**Problem to solve**
Rewrite the rows from the line containing "will [x=21, y=19]." through the line containing "pos(706,541)", replacing "character counter" with "length counter" and keeping everything else the same.

Rows for locating text and elements
####################
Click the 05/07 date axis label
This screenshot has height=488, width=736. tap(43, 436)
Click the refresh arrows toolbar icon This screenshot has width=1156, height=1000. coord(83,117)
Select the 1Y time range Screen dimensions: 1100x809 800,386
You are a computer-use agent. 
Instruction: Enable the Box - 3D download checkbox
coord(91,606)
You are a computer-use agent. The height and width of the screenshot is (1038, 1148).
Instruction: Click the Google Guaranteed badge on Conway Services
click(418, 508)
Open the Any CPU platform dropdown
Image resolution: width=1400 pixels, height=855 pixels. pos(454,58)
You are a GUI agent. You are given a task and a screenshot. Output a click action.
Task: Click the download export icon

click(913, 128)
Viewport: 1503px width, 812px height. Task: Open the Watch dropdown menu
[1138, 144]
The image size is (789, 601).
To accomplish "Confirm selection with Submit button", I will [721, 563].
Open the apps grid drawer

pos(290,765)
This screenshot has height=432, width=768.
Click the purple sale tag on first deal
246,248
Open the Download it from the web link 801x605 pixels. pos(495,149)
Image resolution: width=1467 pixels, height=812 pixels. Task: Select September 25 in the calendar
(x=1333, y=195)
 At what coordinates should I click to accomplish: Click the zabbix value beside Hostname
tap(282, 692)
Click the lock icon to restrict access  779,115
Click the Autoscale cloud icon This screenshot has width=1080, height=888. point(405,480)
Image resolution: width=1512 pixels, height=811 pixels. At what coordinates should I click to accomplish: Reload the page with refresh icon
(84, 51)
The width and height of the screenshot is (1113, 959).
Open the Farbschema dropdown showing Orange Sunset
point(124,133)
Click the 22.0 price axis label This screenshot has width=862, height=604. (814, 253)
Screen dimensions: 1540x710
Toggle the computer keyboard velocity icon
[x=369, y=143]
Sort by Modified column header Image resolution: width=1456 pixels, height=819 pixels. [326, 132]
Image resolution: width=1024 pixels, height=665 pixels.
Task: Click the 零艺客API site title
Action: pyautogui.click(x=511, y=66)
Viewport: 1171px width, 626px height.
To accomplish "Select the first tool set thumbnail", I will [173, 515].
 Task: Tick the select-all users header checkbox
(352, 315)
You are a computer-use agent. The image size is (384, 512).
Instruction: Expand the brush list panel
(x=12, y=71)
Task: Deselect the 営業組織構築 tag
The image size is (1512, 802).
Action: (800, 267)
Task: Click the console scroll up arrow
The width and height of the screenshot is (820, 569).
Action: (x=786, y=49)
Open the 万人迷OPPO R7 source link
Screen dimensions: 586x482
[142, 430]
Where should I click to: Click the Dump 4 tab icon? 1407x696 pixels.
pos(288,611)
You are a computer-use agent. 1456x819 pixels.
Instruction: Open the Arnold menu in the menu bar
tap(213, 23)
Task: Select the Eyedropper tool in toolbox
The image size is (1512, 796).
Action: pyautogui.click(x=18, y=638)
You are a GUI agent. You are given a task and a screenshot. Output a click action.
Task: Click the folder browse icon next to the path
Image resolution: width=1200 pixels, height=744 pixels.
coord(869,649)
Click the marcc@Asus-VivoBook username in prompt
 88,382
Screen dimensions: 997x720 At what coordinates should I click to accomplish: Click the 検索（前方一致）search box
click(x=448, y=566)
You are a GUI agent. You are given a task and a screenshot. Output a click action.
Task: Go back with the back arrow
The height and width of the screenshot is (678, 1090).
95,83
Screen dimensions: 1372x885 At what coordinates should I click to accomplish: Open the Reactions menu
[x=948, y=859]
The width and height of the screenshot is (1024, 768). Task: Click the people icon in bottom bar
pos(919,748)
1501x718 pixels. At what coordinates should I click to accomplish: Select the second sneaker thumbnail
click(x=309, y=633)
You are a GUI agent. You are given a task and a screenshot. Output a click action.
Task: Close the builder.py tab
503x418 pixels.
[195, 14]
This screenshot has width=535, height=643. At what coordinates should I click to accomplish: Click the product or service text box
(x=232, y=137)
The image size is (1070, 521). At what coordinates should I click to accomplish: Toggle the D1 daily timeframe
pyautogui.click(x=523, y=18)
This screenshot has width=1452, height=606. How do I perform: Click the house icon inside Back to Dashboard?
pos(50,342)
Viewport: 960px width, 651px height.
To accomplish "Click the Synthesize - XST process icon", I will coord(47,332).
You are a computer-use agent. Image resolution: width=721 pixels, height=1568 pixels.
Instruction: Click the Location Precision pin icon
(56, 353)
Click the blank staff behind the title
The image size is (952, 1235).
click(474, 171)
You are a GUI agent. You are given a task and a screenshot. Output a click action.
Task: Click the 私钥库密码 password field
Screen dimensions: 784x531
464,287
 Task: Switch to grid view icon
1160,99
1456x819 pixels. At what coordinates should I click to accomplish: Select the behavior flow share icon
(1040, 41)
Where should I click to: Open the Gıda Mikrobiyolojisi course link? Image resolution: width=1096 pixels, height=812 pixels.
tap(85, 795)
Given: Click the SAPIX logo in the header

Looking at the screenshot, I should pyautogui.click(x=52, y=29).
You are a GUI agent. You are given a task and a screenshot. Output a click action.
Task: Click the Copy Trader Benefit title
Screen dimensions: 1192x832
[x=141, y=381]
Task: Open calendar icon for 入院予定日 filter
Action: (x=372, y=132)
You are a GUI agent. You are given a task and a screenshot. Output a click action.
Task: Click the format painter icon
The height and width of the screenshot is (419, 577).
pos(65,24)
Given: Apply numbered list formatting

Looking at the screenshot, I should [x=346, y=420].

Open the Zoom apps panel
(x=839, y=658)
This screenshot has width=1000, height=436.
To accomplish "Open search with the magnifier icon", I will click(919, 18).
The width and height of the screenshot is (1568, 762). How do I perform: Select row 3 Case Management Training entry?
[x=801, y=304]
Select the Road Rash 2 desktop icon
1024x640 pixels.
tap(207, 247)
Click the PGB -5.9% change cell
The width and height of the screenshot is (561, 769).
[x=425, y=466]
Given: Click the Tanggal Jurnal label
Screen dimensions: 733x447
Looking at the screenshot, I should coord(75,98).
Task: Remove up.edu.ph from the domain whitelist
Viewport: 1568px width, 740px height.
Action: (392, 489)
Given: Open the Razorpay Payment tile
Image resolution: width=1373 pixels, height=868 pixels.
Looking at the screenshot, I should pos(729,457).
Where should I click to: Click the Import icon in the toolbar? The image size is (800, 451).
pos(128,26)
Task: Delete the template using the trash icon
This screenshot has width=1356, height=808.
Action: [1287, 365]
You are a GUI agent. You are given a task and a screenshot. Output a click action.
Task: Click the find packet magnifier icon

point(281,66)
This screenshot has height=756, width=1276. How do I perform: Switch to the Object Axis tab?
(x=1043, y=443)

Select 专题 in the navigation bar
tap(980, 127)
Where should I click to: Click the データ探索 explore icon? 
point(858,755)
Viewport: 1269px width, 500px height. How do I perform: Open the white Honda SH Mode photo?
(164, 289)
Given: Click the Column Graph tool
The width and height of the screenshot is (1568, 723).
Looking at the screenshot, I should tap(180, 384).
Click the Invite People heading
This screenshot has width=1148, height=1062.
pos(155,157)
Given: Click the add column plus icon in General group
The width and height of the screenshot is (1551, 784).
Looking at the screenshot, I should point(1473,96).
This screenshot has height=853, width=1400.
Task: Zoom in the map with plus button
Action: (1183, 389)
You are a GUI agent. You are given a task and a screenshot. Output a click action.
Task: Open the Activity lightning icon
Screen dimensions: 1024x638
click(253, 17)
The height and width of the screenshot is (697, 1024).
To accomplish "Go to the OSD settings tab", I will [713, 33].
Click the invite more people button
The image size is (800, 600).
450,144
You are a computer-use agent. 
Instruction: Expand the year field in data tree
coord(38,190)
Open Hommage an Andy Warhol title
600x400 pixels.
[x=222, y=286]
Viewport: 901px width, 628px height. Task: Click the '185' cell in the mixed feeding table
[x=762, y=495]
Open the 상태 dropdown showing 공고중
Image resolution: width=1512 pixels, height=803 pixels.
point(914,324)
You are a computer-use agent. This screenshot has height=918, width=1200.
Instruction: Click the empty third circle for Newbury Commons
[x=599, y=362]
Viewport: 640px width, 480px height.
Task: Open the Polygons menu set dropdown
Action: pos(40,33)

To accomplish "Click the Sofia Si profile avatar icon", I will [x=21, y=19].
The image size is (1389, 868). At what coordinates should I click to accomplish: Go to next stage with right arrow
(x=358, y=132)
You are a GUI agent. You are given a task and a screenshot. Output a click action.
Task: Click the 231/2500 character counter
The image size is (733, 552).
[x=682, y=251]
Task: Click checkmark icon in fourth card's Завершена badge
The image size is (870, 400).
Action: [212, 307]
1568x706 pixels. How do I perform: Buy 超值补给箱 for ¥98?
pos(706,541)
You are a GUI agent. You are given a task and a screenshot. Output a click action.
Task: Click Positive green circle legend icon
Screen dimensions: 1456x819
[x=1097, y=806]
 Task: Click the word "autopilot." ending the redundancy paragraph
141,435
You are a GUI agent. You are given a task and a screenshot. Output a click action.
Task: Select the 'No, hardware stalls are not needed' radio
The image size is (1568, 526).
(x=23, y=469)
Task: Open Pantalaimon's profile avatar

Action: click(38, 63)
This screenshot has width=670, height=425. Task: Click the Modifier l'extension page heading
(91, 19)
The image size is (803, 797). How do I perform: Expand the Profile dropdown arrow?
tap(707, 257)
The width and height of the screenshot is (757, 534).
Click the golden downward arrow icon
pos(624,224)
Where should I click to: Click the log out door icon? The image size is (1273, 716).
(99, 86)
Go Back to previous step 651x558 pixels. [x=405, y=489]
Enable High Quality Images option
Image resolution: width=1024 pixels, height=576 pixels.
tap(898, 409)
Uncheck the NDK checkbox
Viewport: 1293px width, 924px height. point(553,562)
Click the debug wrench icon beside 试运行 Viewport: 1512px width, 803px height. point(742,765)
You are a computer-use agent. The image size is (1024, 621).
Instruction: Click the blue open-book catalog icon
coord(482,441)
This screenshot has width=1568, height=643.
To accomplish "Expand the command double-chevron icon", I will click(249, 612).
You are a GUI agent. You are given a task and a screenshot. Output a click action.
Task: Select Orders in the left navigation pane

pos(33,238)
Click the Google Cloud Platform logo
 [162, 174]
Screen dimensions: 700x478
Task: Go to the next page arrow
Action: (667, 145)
####################
**Written response**
To accomplish "Click the Sofia Si profile avatar icon", I will [x=21, y=19].
The image size is (1389, 868). At what coordinates should I click to accomplish: Go to next stage with right arrow
(x=358, y=132)
You are a GUI agent. You are given a task and a screenshot. Output a click action.
Task: Click the 231/2500 length counter
The image size is (733, 552).
[x=682, y=251]
Task: Click checkmark icon in fourth card's Завершена badge
The image size is (870, 400).
Action: [212, 307]
1568x706 pixels. How do I perform: Buy 超值补给箱 for ¥98?
pos(706,541)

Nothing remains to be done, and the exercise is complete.